I've attached the relevant pictures. The question is:
Let X,Y be two containers.
At t=0, container X has 100 lt. of water with 2 kg of salt in it and Y has 100 lt. of water with 6 kg of salt.
On each t>0, the system transports water as the you can see in the picture.
In each minute t, let x(t), y(t) be the quantities of salt in X,Y in kg's.
t is measured in minutes!
You should notice that on each time, there are excatly 100 lt. in each container!
Write an ODE that gives the quantity of salt on each container as a function of time, solve it and calculate how much kg's of salt will be in the container after 10 minutes from the start of the process.
I wrote the equations this way:
x'(t)= -8x(t)/100 +2y(t)/100
y'(t) = 8x(t)/100 -8y(t)/100
We get the ODE: w' =Aw ... The eignvalues of A are: -4/100 and -12/100 ...

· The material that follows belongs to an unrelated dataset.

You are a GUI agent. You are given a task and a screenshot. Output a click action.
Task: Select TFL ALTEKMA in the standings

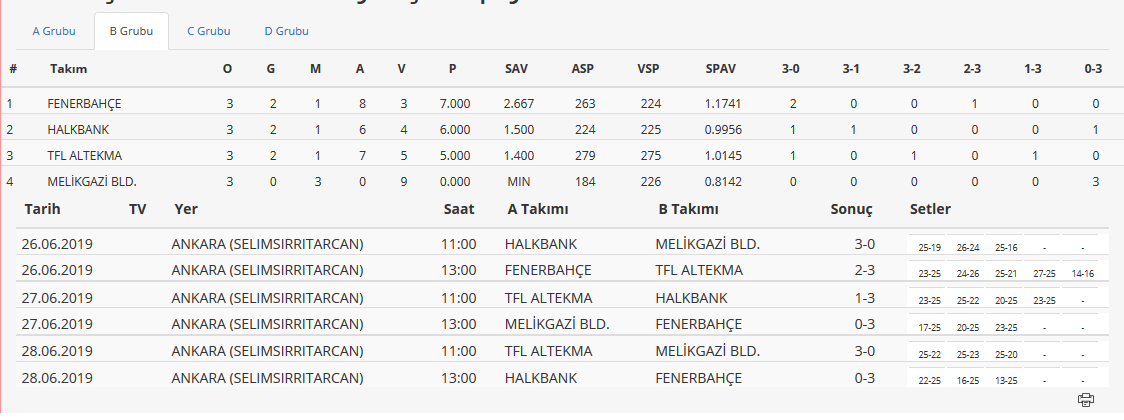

After I solve these two equations I get two soloutions- one for x(t) and one for y(t)...The only problem is that these soloutions don't match the data of the question...
HELP is needed!
Those are the correct eigenvalues
Eigen vectors are for -1/25 (-1/2,1)
applying the ICs
x= 5/2*e^(-1/25t) -1/2 e^(-25/t)
y= e^(-1/25t) + e^(-3/25t)
Wow, so I was right... TNX a lot for your verification!